**EXCERPTED RECORDS:**
=-=-=

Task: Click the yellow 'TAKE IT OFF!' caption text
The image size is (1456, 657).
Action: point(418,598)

=-=-=

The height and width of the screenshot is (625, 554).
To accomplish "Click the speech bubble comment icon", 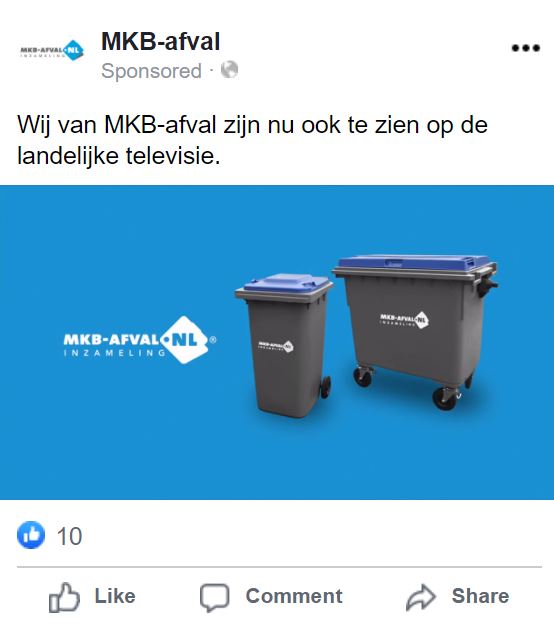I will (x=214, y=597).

=-=-=

**TASK DESCRIPTION:**
Could you update everything in the data from the line containing "Task: Click the" down to the line containing "Action: point(418,598)", changing "yellow" to "white" and keeping every other part of those lines the same?

**SOLUTION TO THIS PROBLEM:**
Task: Click the white 'TAKE IT OFF!' caption text
The image size is (1456, 657).
Action: point(418,598)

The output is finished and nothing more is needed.